[[ Material provided open ]]

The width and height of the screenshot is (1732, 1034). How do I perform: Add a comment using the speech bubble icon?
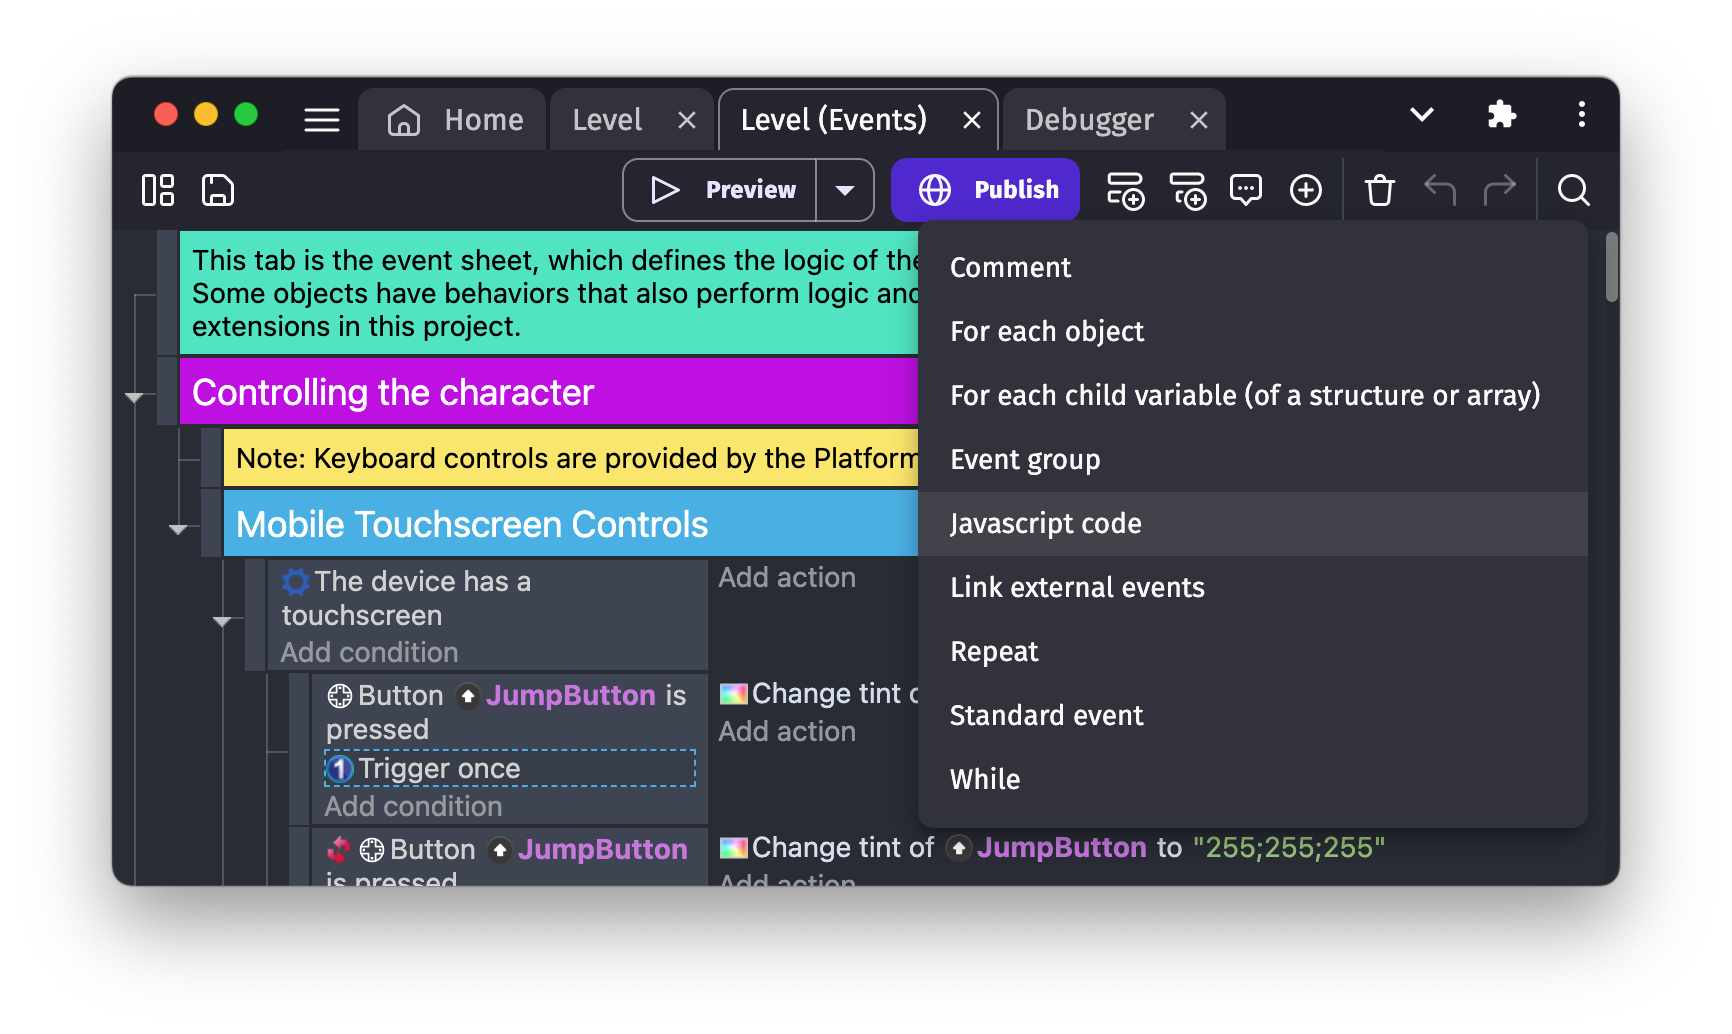[1246, 190]
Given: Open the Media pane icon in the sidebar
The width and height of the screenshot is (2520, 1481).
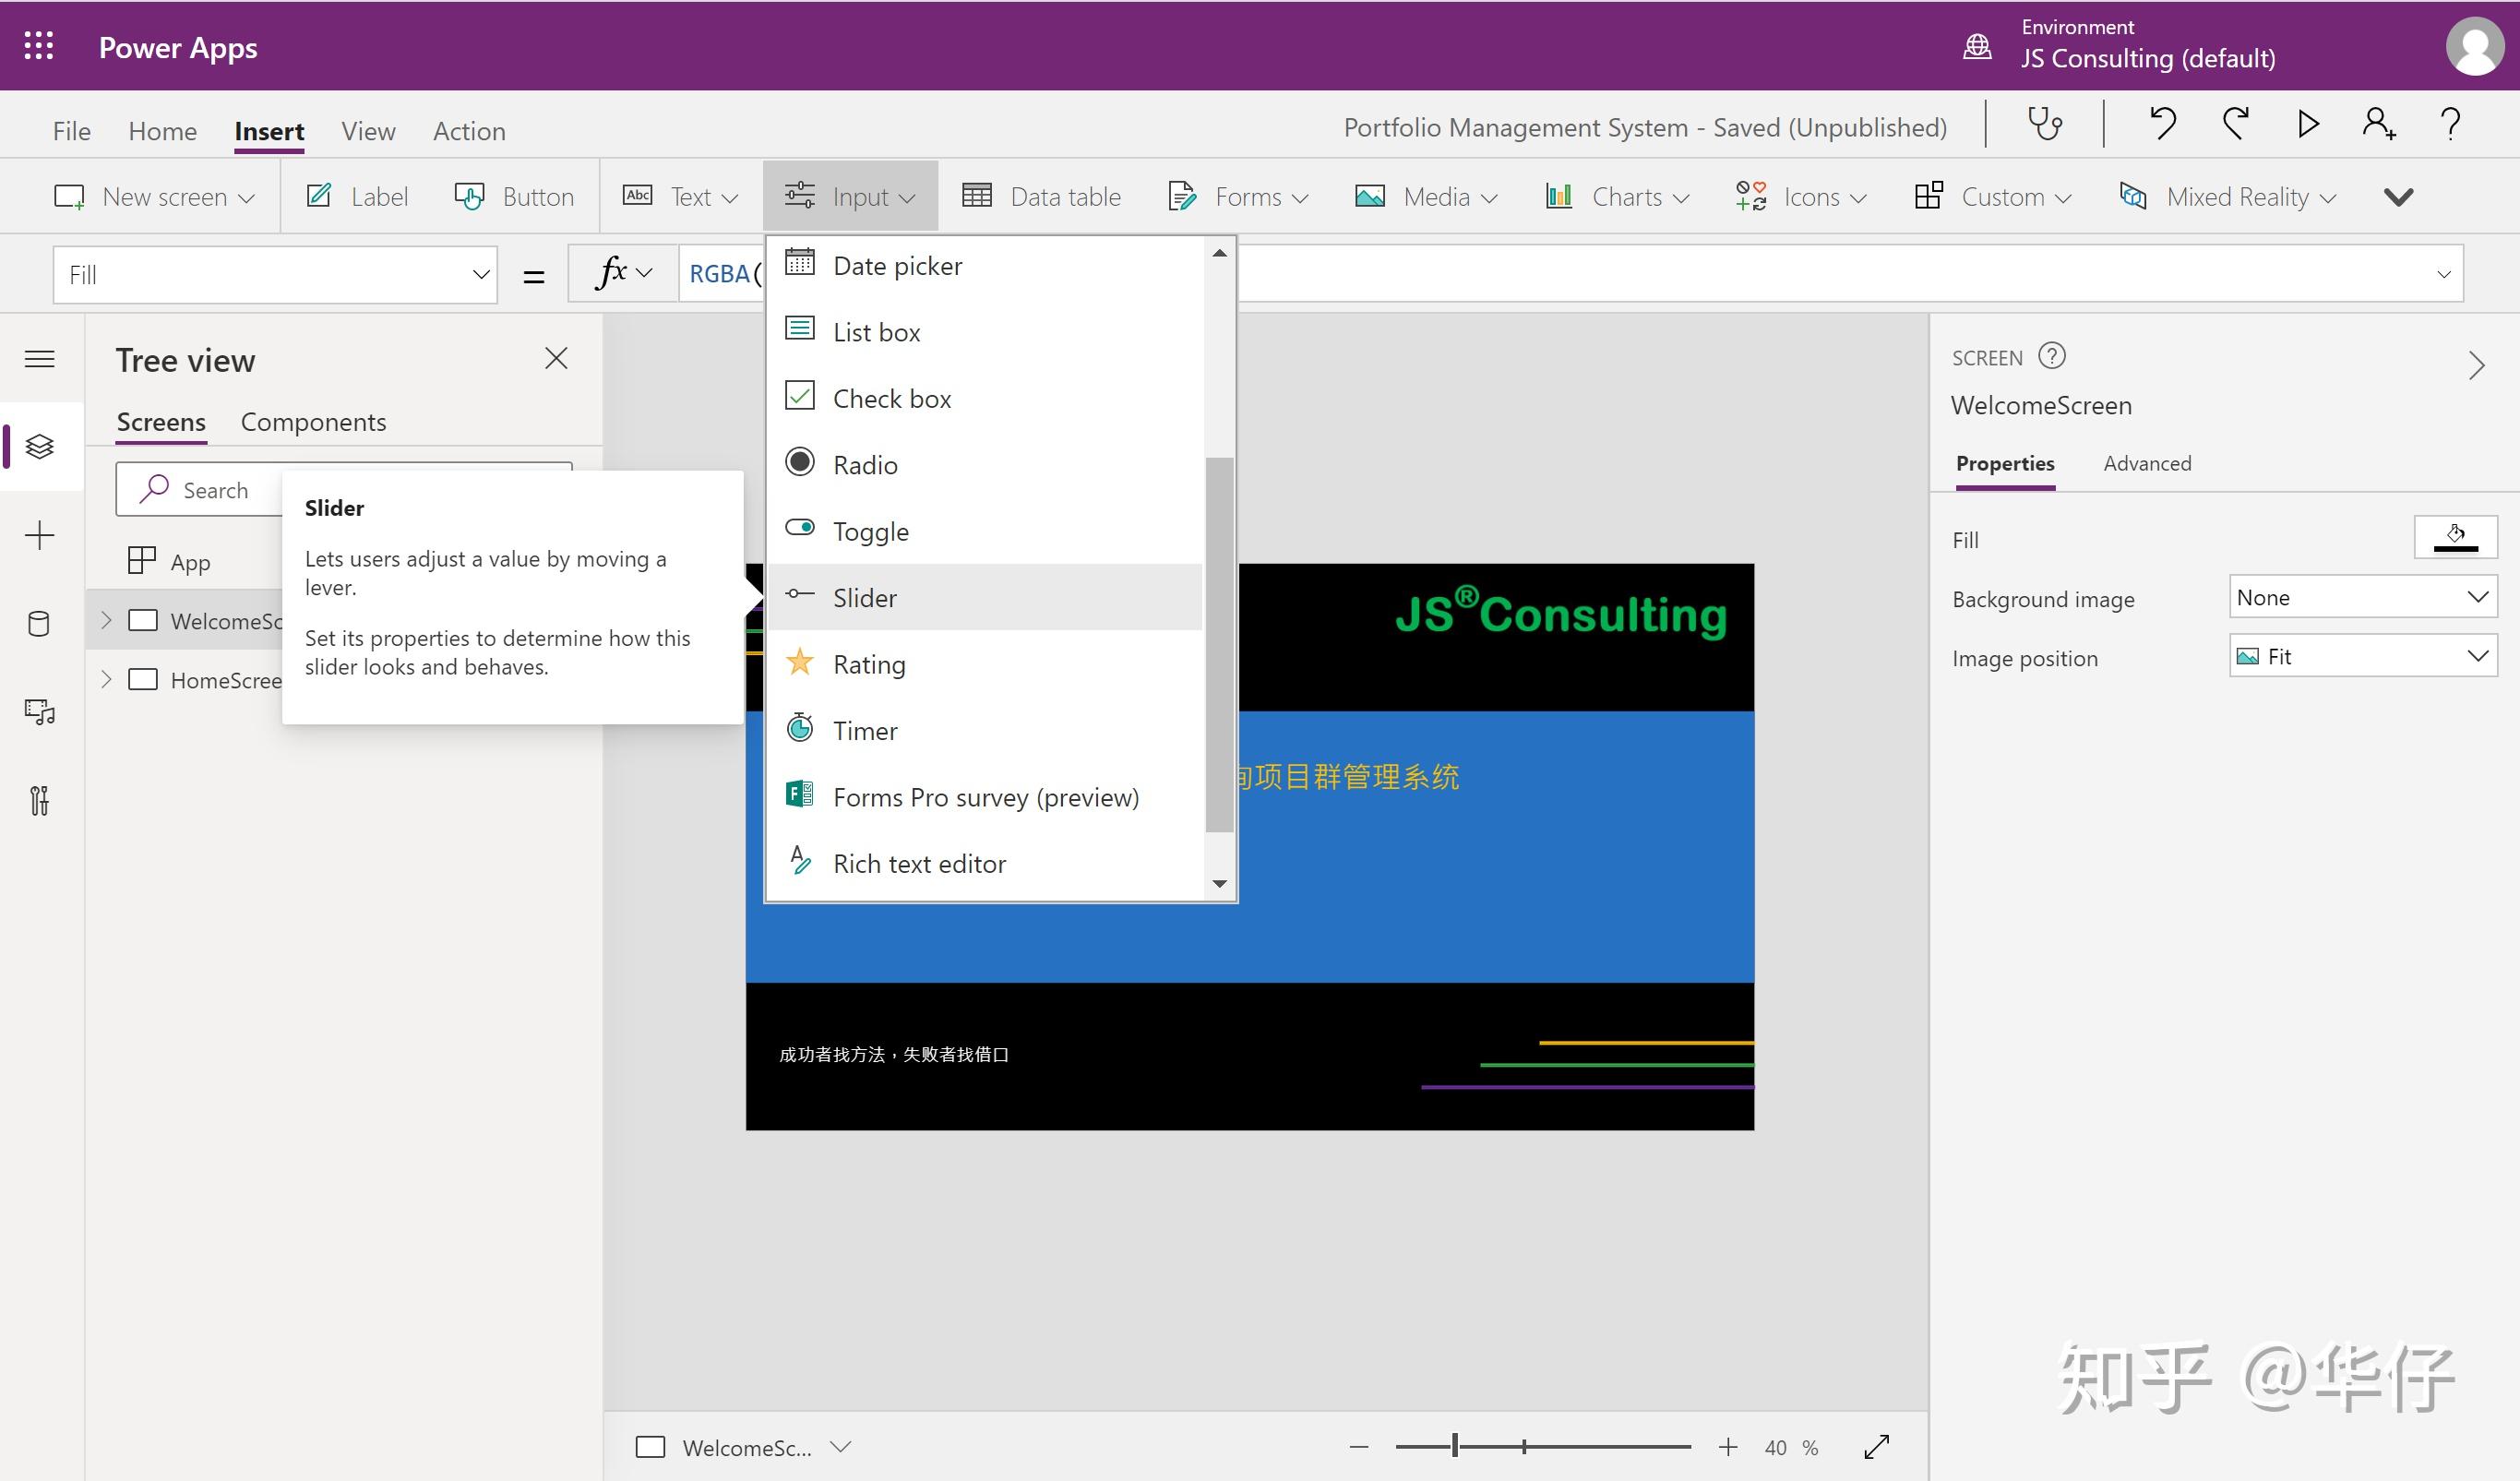Looking at the screenshot, I should (39, 712).
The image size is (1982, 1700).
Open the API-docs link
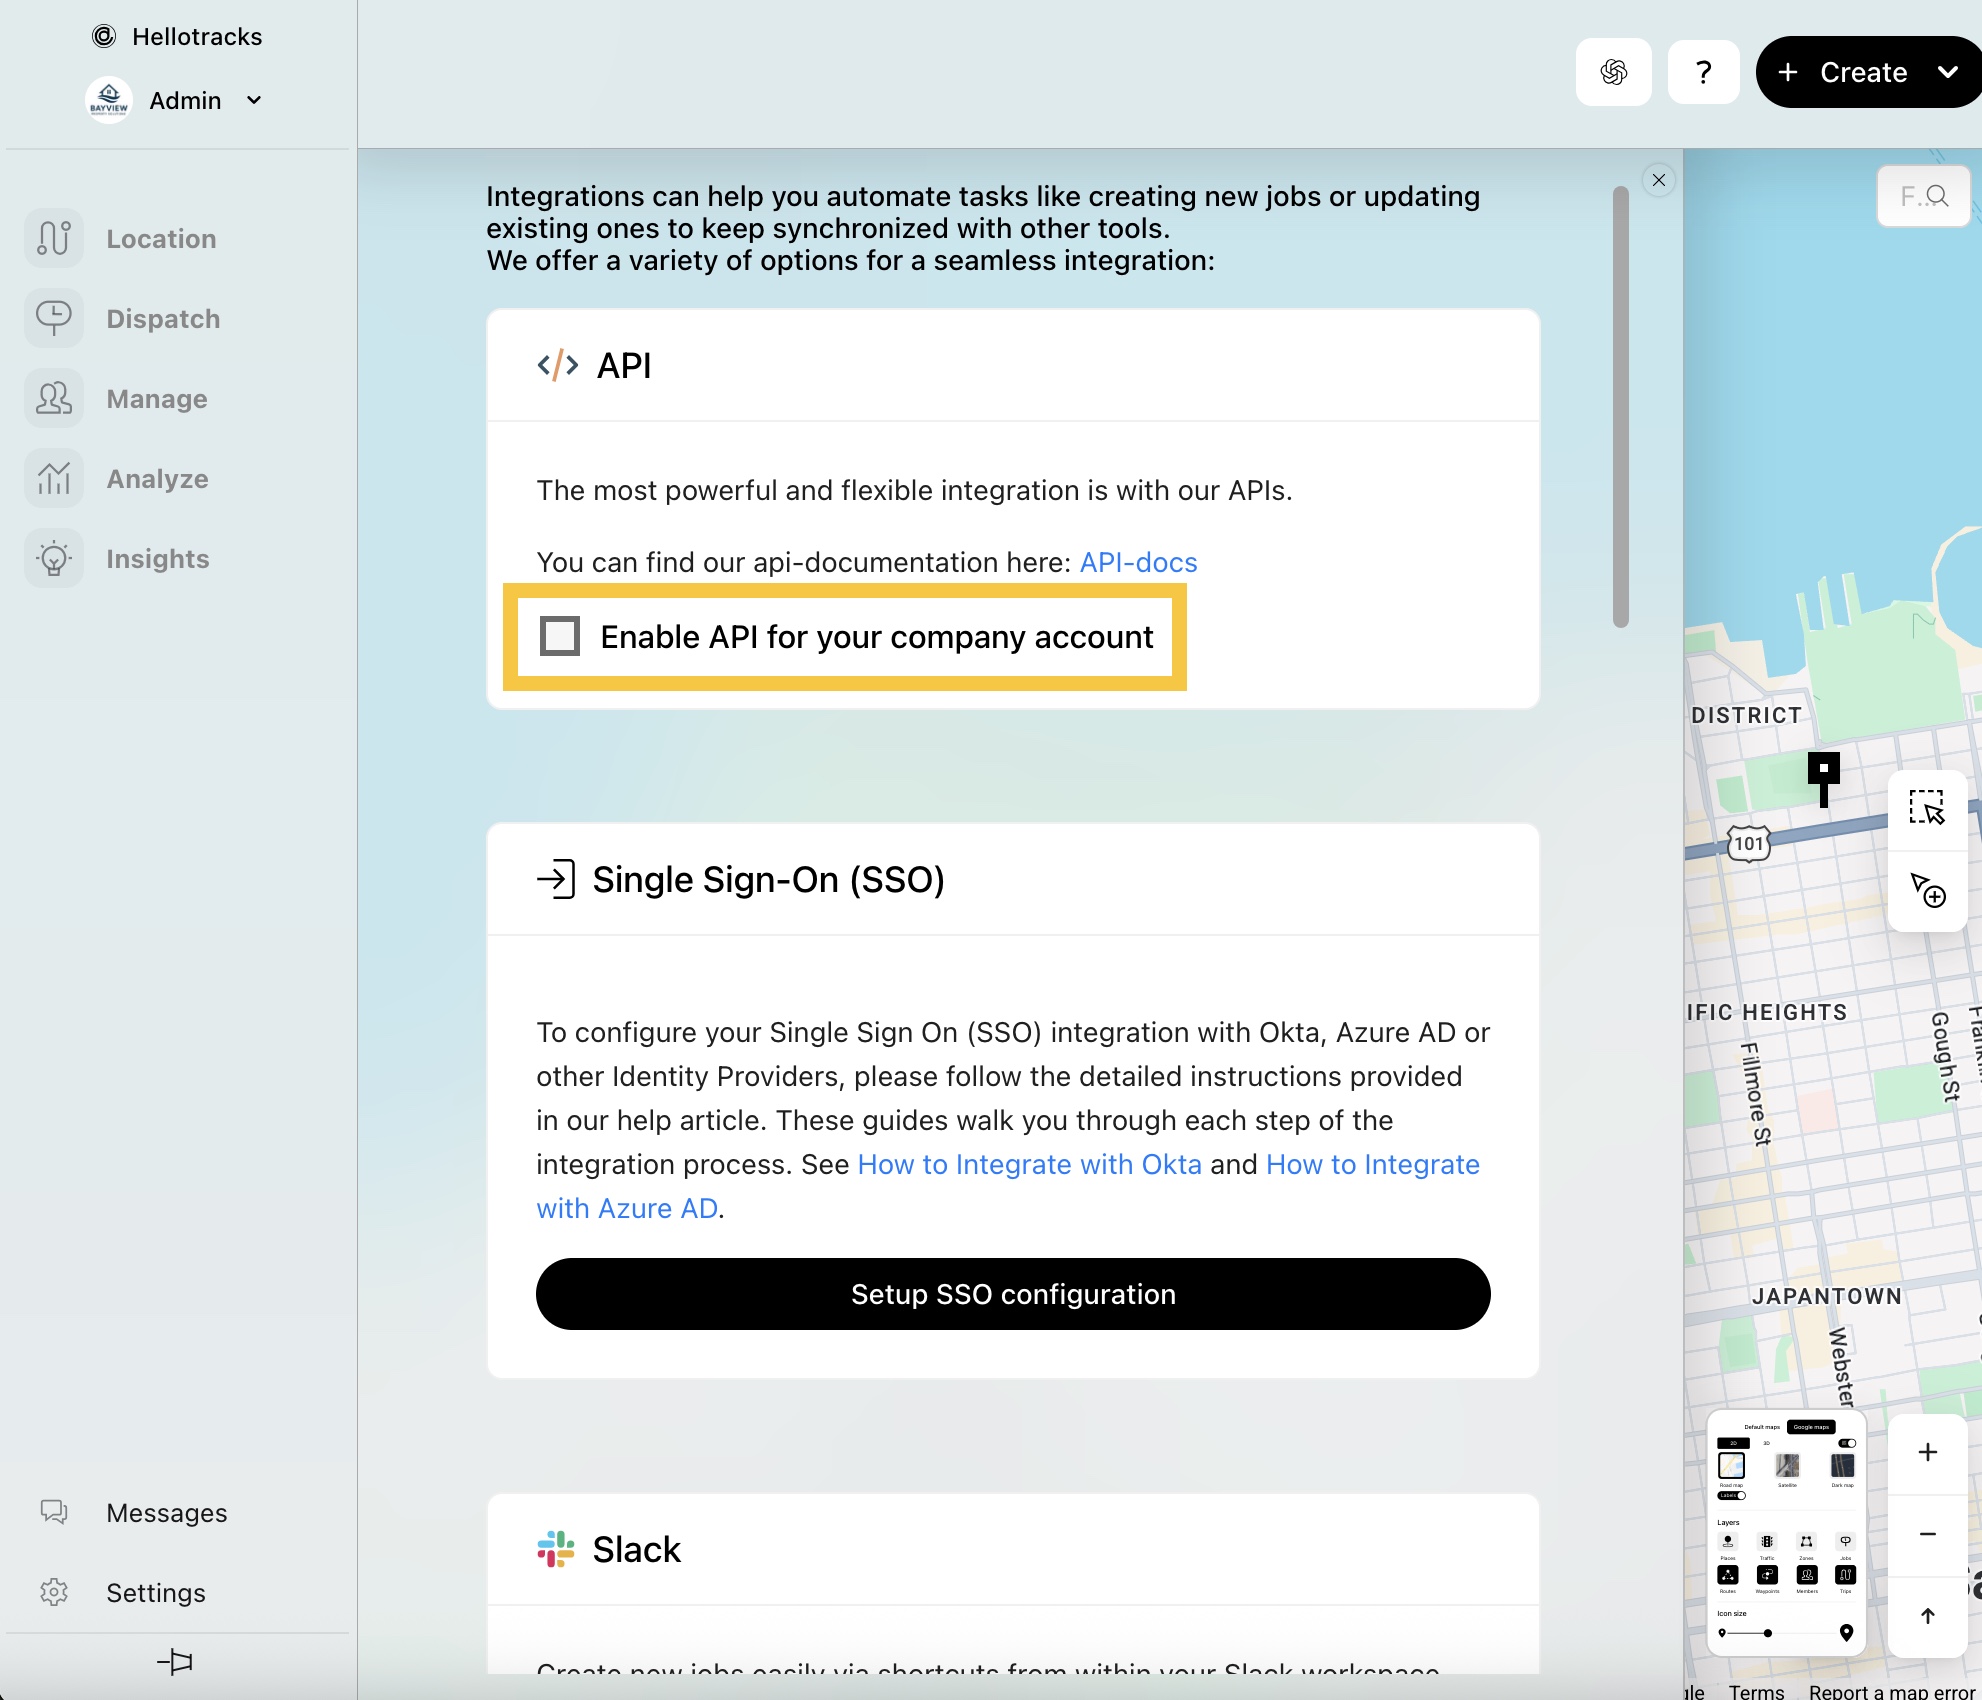(x=1138, y=562)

[[ Material provided closed ]]

Everything from the line containing "Given: Open the" through the last line of the records above is to be reproduced exactly, except the pictures.

Given: Open the Media pane icon in the sidebar
The width and height of the screenshot is (2520, 1481).
Looking at the screenshot, I should (39, 712).
The image size is (1982, 1700).
Open the API-docs link
(x=1138, y=562)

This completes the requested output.